Let us now turn our attention to the homework fromt he previous lesson.

Example 1

Solve: x² + 9y² = 37

x - 2y = -3

SOLUTION

x² + 9y² = 37 ....... (1)
x - 2y = -3 ............(2)

The substitution method is used and from equation (2)

x = 2y - 3 .............(3)

Substituting Equation (3) into Equation (1)

... (2y - 3)² + 9y² = 37
... 4y² - 12y + 9 + 9y² = 37
... 13y² - 12y + 9 - 37 = 0
... 13y² - 12y - 28 = 0
... 13y² - 12y - 28 = 0
... (13y + 14)(y - 2) = 0
... 13y + 14 = 0

y = -14/13

And y - 2 = 0 .......... y = 2

Substituting into Equation (2)
Since y = -(14/13)

... x = 2 x -(14/13) - 3

= -(28/13) - 3 = -(28 - 39)/13

Ans when y=2

x = 2 x 2 - 3 = 1

Answer x = -(67/13) , y = -(14/13) and x=1, y = 2

(2) Solve the Simultaneous equation

x + y = 5
xy = 6

Solution

x + y = 5 ......... (1)
xy = 6 ............. (2)

From equation (1) x = 5 - y (3)

Substitute into equation (3) with equation (2)

... (5 - y) x y = 6

... 5y - y² = 6
... y² - 5y + 6 = 0
(y - 3) (y - 2) = 0

y - 2 = 0, y = 2

When y = 3 substitute in equation (3)

... x = 5 - 3 = 2

When y = 2 ....... x = 5 - 2 = 3

... Answer: x = 3, y = 2 and x = 2, y = 3

We will now complete ALGEBRA by reviewing aspects of GRAPHS

GRAPHS

Please be reminded that you are required to be ale to draw straight line and quadratic graphs.
In doing so, it is important that you pay attention to the following:

• You need to complete accurately an appropriate table of X and Y values
• The X and Y axes must be CLEARLY LABELLED
• The scale used must be appropriate to the problem.
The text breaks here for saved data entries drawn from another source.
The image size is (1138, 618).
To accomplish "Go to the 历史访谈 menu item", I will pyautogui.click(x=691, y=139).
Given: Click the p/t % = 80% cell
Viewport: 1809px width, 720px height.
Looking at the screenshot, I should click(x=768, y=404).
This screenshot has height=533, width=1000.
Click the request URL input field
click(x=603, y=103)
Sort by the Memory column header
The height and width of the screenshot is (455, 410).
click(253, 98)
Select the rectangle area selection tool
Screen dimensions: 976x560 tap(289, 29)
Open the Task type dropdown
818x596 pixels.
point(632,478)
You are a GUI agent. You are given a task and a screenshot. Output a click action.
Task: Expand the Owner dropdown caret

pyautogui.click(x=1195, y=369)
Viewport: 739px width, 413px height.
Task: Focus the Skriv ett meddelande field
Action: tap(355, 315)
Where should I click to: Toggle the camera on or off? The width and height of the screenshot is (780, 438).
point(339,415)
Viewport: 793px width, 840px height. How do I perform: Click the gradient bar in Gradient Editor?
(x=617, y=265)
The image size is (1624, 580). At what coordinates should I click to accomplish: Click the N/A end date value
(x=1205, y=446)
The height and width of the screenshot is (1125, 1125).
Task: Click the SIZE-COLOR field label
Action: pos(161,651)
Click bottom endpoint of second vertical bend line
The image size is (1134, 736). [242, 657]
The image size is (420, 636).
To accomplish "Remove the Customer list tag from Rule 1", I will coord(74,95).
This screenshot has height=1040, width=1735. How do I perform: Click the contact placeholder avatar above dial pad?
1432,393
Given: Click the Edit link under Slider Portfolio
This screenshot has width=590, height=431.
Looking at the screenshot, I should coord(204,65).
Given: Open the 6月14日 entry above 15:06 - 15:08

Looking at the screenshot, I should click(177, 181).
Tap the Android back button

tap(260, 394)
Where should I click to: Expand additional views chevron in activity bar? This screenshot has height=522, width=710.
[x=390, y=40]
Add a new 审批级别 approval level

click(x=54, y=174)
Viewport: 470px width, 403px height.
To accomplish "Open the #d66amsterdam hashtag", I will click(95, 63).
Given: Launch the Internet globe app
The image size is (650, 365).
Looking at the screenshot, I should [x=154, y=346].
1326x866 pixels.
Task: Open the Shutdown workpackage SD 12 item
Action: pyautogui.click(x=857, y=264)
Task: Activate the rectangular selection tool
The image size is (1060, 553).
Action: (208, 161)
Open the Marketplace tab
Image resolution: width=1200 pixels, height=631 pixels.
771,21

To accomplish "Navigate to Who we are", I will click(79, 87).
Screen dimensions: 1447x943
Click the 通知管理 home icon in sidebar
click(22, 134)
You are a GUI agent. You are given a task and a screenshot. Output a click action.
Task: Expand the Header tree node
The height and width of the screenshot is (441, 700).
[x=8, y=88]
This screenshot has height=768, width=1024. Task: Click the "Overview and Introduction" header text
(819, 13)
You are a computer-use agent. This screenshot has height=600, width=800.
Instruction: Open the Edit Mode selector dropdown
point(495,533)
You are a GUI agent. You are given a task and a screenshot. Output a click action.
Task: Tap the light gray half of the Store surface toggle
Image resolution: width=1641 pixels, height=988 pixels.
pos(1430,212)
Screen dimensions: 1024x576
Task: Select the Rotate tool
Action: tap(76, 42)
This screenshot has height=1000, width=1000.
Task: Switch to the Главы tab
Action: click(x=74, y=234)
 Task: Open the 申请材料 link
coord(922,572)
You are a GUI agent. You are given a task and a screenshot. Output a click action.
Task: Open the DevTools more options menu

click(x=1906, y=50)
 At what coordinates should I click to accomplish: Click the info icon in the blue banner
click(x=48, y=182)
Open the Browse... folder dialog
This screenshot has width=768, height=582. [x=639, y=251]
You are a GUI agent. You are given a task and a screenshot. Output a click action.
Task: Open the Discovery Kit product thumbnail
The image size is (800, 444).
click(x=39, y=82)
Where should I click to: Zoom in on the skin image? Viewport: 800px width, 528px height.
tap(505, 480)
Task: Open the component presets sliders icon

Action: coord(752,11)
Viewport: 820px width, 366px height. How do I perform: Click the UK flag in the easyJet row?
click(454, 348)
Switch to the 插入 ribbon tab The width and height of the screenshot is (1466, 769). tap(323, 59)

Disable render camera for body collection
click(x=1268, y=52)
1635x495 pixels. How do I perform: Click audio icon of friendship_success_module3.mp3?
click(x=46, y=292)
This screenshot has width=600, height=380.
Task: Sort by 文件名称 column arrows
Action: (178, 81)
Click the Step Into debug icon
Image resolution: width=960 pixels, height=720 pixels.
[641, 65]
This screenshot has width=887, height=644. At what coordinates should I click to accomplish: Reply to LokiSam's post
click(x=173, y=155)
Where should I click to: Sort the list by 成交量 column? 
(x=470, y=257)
If one is given, it must be accurately used.
• A ruler must be used to draw the straight line while free hand must be used to draw the curve
• The use of a suitable pencil (HB) is required

APPLICATIONS

Graphs may be used to solve:

• Quadratic equations
• Simultaneous equations

In both cases, the solution is represented by the X and Y coordinates of the points of intersection of the line and the curve.

EXAMPLE

Plot the equations y = 3x² - 2x - 1 and y = x + 5

Hence: (a) Solve the equation 3x² - 2x - 1 = 0.

(b) Solve both equations simultaneously

Completing the tables:

y = 3x² - 2x - 1

y = x + 5

(a) The solution of 3x² - 2x - 1 = 0 is the X coordinates of the points of intersection of the curve and the X axis.

We will continue the review of graphs next week.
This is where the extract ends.